• _Task prompt_:
Please, without any pictures, set down exactly the part of the listing below that opens with the line containing "Click the phrase" and closes with the line containing "Where should I click to: Select".

• _Given records_:
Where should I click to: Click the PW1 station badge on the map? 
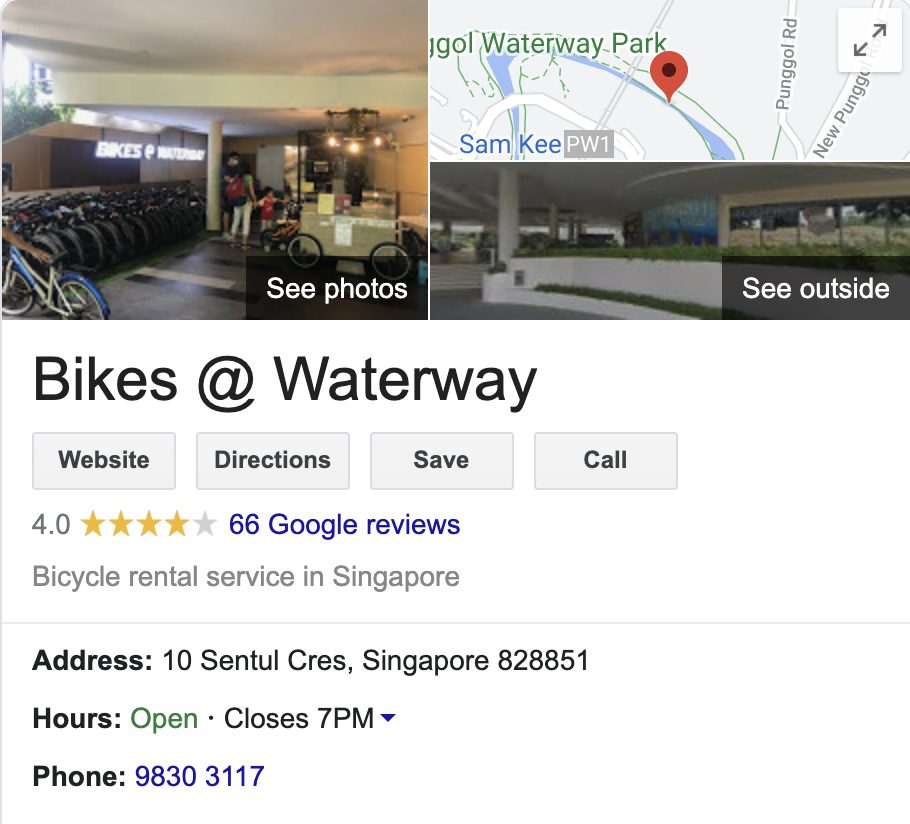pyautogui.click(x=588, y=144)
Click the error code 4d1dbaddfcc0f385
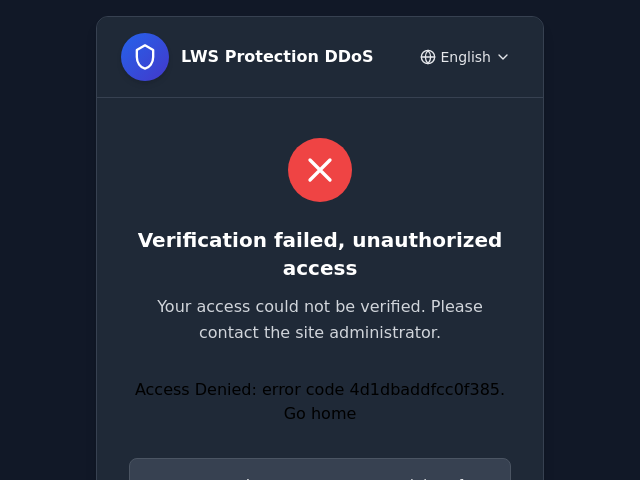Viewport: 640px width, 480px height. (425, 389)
...
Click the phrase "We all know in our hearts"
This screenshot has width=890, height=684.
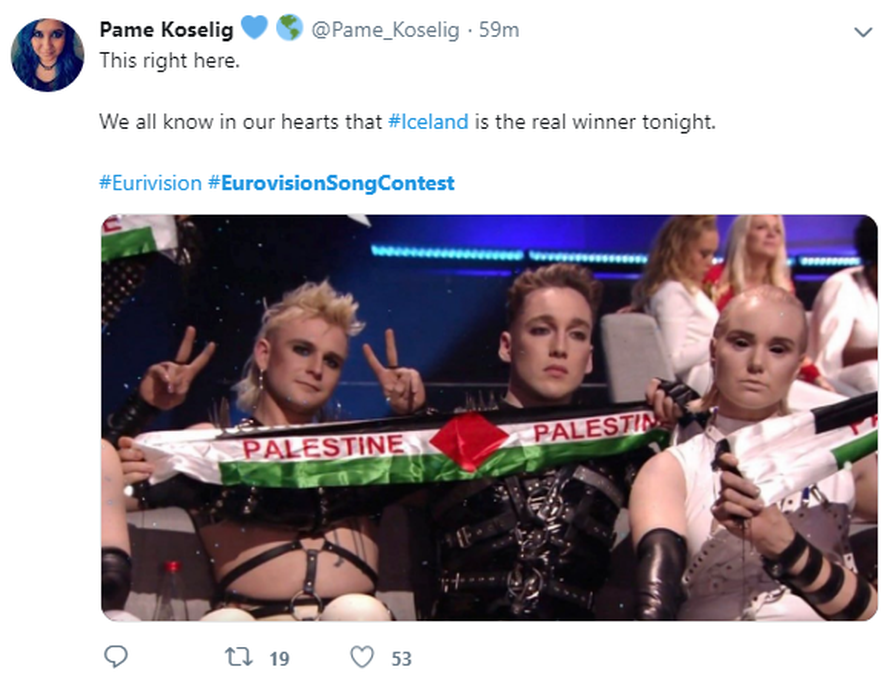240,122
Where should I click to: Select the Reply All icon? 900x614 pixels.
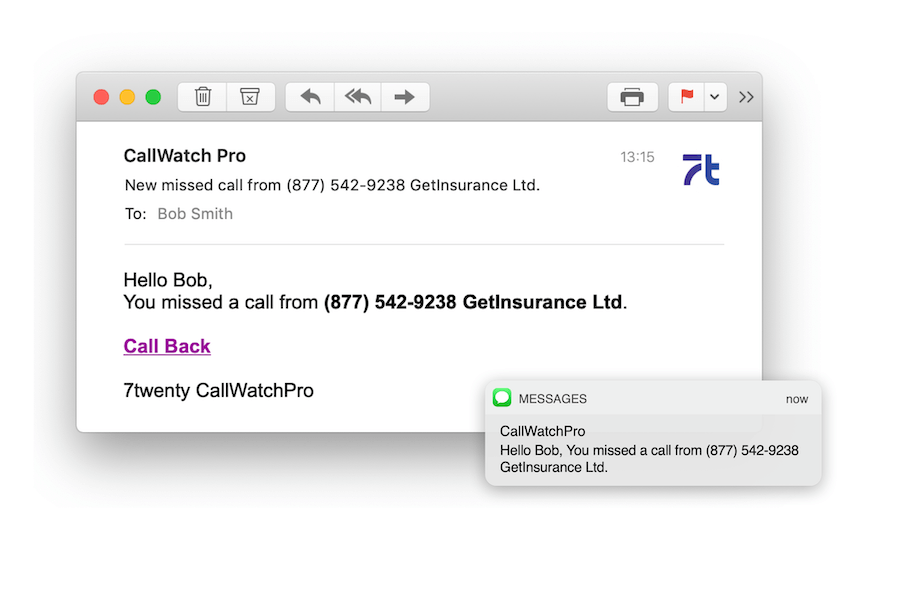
---
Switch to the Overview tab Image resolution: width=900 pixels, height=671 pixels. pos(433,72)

• _Response area_:
Click the phrase "We all know in our hearts"
This screenshot has width=890, height=684.
240,122
Where should I click to: Select the Reply All icon? 900x614 pixels.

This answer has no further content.